Our society has come to rely on batteries to power a myriad of devices, including computers, cell phones, portable music players, lighting devices, as well as many other electronic components. Nevertheless, there is an ongoing need for further advances in battery technology. For example, there is still a significant need for economical batteries that can power automobiles or provide load-leveling capabilities for wind, solar or other energy technologies. Furthermore, the “information age” increasingly demands portable energy sources that provide lighter weight, higher energy, longer discharge times, more “cycles,” and smaller customized designs. To achieve these advances, technologists continue to work to develop batteries with higher and higher energy densities while still providing acceptable safety, power densities, cost, and other needed characteristics.
U.S. Pat. No. 8,012,621, which was filed by Joshi, et. al., is an example of battery technology that is currently being researched. (As noted above, this U.S. patent is expressly incorporated herein by reference.) U.S. Pat. No. 8,012,621 describes a battery cell where a metal hydride is the negative electrode and a nickel hydroxy-oxide electrode is the positive electrode. In both positive and negative electrode chambers, there is an alkaline electrolyte comprised of alkali metal hydroxide dissolved in a water solvent. The patent discloses a substantially nonporous alkali metal ion conductive ceramic membrane to separate the electrode compartments. In this patent, “substantially nonporous” means that at least a portion of the cross-section of the membrane has little or no through porosity such that transport across the membrane primarily must occur through the membrane lattice structure and channels rather than through pores. During operation of the cell described in this patent, an alkali cation carries the charge during charging/re-charging of the battery (rather than the hydroxyl ion that is used as part of the reaction at the electrode). Advantages of this system include a prevention of undesirable species migration from one electrode to another. This patent may also result in improved columbic efficiency as well as negligible self-discharge between cycles and during storage.
Additionally, U.S. patent application Ser. No. 12/022,381 represents another type of battery technology. (This patent application has been published as U.S. Patent Application Publication No. 2009/0189567, and as noted above, this patent application has been expressly incorporated herein by reference.) In U.S. patent application Ser. No. 12/022,381, a battery cell is described in which a zinc negative electrode is utilized with a multitude of different positive electrode materials (such as, for example, MnO2, AgO or Ag2O, NiOOH, O2, HgO, CdO, Cu2O). In all these cases, an alkaline electrolyte is utilized on both sides of the cell, and this alkaline electrolyte is understood to be a water-based material. This system provides the advantage of having a non-porous membrane separating anode and cathode, resulting in high columbic efficiency and a prevention of self discharge.

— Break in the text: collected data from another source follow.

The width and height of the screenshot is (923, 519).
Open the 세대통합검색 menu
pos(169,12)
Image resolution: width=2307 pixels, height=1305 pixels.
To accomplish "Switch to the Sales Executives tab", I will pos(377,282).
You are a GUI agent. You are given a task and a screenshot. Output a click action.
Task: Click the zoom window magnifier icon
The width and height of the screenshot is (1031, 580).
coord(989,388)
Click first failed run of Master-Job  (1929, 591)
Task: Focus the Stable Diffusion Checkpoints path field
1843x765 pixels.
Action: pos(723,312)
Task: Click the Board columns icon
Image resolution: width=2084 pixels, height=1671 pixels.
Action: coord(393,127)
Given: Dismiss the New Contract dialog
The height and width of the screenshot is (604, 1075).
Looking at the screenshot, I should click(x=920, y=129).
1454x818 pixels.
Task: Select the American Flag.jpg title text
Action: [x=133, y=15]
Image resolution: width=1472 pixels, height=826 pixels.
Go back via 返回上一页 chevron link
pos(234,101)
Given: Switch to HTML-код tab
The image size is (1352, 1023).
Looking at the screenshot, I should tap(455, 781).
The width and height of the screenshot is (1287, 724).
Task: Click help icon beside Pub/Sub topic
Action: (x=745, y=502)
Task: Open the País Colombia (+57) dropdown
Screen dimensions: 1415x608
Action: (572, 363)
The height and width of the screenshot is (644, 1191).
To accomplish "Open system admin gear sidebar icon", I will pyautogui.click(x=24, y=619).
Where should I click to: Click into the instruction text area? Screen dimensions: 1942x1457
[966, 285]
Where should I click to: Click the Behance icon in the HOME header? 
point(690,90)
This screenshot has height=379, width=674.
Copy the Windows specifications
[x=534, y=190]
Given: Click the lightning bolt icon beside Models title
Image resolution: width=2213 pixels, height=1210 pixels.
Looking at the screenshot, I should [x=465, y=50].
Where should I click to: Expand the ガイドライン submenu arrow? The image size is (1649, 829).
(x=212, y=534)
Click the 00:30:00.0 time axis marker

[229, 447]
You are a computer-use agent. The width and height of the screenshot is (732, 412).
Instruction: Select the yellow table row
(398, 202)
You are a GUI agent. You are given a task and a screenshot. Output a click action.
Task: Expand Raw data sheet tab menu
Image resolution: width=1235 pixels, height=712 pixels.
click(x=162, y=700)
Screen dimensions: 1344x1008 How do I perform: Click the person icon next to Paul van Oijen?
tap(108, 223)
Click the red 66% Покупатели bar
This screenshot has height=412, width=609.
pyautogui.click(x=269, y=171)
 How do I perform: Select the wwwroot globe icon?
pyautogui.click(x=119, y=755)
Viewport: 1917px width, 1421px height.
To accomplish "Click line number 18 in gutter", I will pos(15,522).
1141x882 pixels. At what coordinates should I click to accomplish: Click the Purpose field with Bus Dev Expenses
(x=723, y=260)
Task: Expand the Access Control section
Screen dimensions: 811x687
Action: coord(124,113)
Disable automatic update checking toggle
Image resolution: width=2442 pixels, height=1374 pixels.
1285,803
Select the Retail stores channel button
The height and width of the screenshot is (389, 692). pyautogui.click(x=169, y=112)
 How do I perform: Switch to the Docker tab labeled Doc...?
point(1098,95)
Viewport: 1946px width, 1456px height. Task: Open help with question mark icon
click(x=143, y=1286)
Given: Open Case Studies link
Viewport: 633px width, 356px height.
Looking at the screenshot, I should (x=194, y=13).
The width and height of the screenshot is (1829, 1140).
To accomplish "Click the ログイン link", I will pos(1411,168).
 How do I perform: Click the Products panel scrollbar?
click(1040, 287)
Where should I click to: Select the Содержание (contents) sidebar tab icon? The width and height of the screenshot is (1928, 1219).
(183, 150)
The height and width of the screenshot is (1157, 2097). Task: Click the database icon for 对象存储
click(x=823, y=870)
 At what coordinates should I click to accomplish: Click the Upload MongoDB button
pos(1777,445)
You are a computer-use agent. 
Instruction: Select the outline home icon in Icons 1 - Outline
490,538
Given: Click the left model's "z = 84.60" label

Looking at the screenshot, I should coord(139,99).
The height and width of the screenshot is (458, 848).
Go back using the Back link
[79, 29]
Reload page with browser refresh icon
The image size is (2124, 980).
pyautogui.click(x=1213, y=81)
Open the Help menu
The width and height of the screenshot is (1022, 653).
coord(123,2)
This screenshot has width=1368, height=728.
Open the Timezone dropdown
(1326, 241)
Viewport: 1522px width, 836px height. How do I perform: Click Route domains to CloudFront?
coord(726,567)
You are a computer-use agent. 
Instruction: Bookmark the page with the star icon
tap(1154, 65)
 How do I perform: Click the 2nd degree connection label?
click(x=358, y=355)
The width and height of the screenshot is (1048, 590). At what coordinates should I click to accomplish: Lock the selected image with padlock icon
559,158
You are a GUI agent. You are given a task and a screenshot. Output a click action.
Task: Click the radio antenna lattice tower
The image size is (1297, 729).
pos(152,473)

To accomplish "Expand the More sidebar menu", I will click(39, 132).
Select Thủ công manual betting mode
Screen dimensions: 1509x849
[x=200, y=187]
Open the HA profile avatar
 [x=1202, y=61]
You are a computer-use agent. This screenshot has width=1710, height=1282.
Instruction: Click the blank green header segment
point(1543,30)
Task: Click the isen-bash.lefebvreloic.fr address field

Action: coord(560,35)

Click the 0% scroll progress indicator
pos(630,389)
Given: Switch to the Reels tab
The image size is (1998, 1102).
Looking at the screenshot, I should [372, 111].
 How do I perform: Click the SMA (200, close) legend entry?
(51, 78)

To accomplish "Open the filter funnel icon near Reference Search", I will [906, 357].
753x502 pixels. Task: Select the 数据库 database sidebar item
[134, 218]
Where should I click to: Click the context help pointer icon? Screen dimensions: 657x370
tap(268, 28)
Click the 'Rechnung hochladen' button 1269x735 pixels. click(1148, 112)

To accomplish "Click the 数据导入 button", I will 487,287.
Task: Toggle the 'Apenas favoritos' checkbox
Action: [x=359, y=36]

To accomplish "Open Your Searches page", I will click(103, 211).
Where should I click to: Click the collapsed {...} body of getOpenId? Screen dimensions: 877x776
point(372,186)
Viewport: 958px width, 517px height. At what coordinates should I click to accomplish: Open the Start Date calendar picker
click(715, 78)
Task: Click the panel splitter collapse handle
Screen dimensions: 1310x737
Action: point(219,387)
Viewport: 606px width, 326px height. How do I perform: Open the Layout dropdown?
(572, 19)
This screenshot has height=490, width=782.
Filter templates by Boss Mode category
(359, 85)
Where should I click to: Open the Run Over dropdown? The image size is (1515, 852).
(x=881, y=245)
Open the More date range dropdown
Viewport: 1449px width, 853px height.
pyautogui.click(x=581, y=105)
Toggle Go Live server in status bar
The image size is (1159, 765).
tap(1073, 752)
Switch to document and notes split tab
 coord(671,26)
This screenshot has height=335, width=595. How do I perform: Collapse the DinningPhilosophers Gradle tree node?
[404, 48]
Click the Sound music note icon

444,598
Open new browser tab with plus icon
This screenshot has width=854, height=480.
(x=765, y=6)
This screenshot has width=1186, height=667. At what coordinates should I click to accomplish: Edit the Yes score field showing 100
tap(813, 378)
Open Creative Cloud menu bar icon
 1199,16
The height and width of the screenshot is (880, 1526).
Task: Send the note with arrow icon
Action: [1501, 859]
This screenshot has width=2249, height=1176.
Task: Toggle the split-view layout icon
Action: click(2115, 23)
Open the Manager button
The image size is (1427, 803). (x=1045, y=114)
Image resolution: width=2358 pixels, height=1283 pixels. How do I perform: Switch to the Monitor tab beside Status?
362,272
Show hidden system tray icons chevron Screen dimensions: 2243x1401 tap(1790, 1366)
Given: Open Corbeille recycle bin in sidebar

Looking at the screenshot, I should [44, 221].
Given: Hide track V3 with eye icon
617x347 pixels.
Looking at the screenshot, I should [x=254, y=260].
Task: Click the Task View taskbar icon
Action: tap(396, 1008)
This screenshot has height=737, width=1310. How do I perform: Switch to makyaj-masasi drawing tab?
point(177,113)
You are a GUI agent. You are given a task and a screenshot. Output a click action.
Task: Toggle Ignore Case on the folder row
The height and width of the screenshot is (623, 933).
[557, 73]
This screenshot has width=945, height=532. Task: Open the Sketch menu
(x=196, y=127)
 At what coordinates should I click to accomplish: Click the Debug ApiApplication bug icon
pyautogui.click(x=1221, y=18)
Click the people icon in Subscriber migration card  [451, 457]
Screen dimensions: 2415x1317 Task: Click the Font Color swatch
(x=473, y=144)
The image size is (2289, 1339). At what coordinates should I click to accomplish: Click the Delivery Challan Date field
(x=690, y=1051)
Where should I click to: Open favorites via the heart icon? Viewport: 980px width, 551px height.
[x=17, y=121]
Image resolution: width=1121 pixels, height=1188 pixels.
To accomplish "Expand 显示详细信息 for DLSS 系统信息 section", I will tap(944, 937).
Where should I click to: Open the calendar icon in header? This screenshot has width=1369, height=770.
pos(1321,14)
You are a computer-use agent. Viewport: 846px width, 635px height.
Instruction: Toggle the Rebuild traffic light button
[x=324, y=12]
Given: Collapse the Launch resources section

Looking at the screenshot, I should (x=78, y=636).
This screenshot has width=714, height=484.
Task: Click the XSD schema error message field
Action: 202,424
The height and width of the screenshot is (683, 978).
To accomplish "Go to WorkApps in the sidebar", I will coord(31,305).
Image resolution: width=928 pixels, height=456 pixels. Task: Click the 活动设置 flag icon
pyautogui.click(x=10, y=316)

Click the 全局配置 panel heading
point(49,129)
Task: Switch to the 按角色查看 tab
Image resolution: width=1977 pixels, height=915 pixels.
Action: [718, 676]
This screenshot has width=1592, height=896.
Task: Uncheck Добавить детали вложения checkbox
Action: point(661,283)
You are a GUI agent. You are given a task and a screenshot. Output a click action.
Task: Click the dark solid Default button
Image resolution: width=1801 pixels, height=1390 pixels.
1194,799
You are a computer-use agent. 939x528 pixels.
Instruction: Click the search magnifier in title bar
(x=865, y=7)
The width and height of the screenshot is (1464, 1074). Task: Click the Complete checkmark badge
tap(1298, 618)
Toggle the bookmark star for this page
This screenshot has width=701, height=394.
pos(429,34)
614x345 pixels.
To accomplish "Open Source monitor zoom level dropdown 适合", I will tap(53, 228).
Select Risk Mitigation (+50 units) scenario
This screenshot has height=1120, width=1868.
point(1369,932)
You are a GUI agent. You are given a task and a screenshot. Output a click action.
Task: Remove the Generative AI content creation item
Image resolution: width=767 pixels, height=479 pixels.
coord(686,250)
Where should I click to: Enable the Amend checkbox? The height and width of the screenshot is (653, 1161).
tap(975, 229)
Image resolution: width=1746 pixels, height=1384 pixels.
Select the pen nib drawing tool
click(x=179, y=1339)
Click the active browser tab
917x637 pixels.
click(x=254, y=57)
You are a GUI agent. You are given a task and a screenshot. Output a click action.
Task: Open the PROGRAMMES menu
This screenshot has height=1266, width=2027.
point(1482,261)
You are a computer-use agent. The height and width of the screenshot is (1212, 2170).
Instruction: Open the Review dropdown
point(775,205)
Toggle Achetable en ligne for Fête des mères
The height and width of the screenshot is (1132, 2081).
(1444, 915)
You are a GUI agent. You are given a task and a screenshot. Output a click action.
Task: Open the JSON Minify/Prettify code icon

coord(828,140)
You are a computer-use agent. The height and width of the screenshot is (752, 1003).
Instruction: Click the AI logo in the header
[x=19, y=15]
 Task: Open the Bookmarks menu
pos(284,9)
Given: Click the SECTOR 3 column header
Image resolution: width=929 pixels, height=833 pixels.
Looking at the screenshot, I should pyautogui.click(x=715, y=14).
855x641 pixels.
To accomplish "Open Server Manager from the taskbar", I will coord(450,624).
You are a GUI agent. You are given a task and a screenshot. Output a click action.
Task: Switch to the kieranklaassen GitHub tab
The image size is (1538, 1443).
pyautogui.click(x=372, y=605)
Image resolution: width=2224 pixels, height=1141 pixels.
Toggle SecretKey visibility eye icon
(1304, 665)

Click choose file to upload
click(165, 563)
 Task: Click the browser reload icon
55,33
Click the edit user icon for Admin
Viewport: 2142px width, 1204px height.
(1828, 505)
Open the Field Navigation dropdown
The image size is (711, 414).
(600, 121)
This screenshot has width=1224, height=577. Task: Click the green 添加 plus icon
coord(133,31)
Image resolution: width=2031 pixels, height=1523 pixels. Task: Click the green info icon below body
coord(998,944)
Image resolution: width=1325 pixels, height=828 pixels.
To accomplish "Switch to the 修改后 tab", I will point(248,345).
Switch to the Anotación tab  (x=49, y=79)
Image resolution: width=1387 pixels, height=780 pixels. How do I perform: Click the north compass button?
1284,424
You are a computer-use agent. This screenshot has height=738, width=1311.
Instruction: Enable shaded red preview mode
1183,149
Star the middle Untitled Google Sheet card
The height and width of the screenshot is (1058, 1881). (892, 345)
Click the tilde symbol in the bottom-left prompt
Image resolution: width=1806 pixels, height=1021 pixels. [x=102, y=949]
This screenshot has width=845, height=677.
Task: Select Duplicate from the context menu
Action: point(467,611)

At the same time, the above-recited patent documents all utilize an aqueous (alkaline) electrolyte. However, there are candidate negative and positive electrode materials that are not compatible with aqueous electrolytes. These aqueous-incompatible electrode materials offer advantages in terms of cyclability, energy density and cost per energy unit. For example, magnesium is a relatively low cost and energy dense electrode material with a very negative reduction potential (relative to hydrogen). In fact, use of a magnesium electrode can result in a very low cost per energy unit when coupled with many candidate electrodes with higher reduction potentials. However, magnesium is not compatible with water since it reacts with water. Aluminum is another low cost electrode material candidate material with similar advantages to magnesium but also is not compatible with an alkaline, water-based electrolyte. Thus, magnesium and aluminum cannot be used as the electrode material in the above-recited systems.
Accordingly, there is a need in the industry for a new type of battery that does not require an aqueous electrolyte and can use materials, such as magnesium and aluminum, as the electrode material. Such a device is disclosed herein.